#### Your instructions
Below are entries. Copy exactly the lines running from the line that holds "Click the logout icon button" to the line that holds "Click the megaphone icon on feedback button", with both ends included.

#### Task inputs
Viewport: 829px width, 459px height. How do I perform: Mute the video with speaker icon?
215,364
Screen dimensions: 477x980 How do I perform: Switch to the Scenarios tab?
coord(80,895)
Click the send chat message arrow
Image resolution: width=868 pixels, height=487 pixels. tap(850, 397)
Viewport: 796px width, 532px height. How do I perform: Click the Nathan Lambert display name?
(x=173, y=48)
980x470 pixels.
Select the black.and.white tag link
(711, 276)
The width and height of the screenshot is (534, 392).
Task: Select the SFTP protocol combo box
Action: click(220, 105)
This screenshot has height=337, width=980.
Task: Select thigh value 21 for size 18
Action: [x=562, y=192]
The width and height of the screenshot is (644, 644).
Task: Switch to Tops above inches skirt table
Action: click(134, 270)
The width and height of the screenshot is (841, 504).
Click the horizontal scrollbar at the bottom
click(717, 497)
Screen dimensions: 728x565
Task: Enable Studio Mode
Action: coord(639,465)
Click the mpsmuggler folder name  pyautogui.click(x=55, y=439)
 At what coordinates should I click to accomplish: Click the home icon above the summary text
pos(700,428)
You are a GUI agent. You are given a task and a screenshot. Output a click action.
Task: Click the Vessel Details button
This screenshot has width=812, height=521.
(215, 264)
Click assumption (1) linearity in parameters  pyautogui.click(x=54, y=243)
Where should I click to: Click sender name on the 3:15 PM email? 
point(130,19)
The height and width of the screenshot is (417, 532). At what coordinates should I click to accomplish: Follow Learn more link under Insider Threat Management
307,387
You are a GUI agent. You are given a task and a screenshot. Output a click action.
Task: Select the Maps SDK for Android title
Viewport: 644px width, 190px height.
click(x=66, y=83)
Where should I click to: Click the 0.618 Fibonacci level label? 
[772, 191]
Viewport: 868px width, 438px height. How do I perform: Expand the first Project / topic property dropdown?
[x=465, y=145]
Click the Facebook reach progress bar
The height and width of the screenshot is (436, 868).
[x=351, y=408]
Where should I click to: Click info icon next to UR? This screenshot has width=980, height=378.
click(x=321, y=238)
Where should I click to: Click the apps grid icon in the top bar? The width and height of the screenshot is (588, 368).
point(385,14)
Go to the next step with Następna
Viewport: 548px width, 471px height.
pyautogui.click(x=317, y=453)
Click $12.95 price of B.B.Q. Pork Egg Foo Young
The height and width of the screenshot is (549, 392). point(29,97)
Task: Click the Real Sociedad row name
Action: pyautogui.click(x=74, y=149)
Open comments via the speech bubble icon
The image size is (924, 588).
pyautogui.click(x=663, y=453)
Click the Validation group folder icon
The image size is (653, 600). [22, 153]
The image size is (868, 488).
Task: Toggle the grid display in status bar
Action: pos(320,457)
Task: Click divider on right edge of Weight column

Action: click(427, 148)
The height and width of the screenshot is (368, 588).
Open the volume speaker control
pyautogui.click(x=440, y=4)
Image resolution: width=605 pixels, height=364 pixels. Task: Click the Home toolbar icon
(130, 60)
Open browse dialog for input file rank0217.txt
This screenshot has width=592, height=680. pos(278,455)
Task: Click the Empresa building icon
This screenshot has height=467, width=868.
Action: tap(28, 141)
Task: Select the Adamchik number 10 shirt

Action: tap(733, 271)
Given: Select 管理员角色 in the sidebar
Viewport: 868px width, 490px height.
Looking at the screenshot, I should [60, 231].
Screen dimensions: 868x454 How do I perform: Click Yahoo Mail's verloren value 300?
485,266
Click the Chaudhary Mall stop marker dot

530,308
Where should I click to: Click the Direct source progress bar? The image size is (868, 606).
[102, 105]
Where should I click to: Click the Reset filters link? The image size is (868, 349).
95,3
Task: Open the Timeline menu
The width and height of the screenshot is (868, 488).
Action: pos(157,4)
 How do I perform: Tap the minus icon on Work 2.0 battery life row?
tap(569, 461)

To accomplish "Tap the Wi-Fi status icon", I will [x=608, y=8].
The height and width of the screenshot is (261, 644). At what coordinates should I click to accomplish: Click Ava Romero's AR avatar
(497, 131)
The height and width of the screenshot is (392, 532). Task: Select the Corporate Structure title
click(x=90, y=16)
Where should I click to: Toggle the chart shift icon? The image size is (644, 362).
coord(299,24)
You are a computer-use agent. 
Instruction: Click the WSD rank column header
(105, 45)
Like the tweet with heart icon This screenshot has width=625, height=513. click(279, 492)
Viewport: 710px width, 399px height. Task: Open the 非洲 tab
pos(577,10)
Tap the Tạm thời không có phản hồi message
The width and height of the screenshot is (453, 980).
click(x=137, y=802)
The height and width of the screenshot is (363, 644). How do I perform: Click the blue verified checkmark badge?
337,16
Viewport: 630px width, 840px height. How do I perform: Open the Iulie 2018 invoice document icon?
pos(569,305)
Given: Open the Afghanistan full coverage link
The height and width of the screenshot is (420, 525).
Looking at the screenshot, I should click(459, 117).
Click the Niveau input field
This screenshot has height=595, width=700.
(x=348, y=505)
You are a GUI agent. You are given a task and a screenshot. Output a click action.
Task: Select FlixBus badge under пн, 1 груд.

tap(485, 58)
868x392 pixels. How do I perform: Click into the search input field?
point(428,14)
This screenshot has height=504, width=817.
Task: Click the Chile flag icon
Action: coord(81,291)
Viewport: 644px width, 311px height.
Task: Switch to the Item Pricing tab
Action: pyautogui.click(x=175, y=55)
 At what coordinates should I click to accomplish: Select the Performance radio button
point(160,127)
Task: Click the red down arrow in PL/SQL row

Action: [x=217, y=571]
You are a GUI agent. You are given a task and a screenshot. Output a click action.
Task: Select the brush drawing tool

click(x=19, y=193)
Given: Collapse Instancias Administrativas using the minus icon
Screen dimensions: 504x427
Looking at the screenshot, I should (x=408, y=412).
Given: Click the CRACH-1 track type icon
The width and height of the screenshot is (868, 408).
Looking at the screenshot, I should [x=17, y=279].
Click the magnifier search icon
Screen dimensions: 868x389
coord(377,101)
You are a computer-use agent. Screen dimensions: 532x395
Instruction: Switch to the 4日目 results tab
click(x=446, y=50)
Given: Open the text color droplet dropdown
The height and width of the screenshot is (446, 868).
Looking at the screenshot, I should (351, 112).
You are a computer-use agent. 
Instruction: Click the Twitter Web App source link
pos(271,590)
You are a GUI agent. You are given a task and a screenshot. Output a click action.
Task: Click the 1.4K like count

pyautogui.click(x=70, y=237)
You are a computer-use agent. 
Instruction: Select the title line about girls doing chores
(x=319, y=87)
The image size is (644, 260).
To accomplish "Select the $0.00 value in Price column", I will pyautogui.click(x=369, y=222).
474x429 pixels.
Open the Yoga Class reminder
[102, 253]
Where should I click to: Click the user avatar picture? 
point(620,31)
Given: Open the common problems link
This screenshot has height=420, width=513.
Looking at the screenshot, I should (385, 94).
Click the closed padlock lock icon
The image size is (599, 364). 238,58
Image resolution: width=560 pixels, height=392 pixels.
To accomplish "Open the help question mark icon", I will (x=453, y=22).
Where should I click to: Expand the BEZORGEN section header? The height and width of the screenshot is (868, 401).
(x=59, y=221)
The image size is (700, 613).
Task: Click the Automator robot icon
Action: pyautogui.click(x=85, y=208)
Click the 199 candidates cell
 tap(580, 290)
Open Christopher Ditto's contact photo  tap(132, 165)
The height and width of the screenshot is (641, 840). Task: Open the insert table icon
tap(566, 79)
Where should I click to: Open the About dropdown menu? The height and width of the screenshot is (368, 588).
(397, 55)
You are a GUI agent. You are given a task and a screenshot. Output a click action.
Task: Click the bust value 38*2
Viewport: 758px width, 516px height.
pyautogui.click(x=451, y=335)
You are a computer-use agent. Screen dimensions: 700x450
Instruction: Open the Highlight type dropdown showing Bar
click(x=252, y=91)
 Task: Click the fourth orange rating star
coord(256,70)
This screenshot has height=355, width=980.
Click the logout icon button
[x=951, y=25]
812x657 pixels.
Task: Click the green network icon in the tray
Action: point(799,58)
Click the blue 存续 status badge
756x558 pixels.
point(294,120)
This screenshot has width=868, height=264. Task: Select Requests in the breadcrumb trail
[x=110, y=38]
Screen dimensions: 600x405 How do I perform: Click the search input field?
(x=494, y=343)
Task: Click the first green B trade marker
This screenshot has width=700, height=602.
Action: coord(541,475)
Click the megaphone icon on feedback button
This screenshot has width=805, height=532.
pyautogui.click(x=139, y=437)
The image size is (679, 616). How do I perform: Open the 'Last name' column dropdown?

#### Solution below
Click the logout icon button
[x=951, y=25]
812x657 pixels.
Task: Click the green network icon in the tray
Action: point(799,58)
Click the blue 存续 status badge
756x558 pixels.
point(294,120)
This screenshot has width=868, height=264. Task: Select Requests in the breadcrumb trail
[x=110, y=38]
Screen dimensions: 600x405 How do I perform: Click the search input field?
(x=494, y=343)
Task: Click the first green B trade marker
This screenshot has width=700, height=602.
Action: coord(541,475)
Click the megaphone icon on feedback button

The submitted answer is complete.